YOUR OBJECTIVE>
Could you copy exactly the line that contains "Where should I click to: Open the" and every line after it to the end of the records, and nothing more?

------------------------

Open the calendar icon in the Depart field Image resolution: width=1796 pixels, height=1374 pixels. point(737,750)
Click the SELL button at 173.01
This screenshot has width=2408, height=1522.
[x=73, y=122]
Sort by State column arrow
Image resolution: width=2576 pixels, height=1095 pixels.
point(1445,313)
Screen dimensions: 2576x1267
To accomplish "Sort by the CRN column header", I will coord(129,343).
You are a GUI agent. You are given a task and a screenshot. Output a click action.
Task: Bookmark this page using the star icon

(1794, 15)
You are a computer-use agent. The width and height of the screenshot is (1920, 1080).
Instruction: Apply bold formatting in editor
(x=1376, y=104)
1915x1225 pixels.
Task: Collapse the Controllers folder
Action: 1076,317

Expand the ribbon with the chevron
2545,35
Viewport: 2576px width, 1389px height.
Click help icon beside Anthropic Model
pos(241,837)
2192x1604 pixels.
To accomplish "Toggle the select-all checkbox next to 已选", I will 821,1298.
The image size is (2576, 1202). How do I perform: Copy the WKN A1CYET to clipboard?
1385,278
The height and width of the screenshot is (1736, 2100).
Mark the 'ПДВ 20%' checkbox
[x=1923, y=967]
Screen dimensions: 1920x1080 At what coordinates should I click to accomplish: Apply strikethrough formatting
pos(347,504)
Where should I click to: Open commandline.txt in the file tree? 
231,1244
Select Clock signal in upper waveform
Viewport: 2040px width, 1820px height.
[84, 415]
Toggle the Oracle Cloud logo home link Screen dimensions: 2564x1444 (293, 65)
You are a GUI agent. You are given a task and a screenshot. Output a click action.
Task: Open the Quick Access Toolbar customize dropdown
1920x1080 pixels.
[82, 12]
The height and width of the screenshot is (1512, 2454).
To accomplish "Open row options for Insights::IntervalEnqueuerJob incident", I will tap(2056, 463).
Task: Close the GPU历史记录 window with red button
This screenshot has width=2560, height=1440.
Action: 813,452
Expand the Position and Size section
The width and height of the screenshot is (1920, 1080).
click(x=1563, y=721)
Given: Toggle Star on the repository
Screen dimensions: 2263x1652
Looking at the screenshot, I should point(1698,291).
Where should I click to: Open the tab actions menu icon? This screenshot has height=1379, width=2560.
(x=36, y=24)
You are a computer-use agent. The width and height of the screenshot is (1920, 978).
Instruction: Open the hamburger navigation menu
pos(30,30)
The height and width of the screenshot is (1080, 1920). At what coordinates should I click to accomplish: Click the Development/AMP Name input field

------------------------

ANSWER SPACE>
Where should I click to: Open the tab actions menu icon? This screenshot has height=1379, width=2560.
(x=36, y=24)
You are a computer-use agent. The width and height of the screenshot is (1920, 978).
Instruction: Open the hamburger navigation menu
pos(30,30)
The height and width of the screenshot is (1080, 1920). At what coordinates should I click to accomplish: Click the Development/AMP Name input field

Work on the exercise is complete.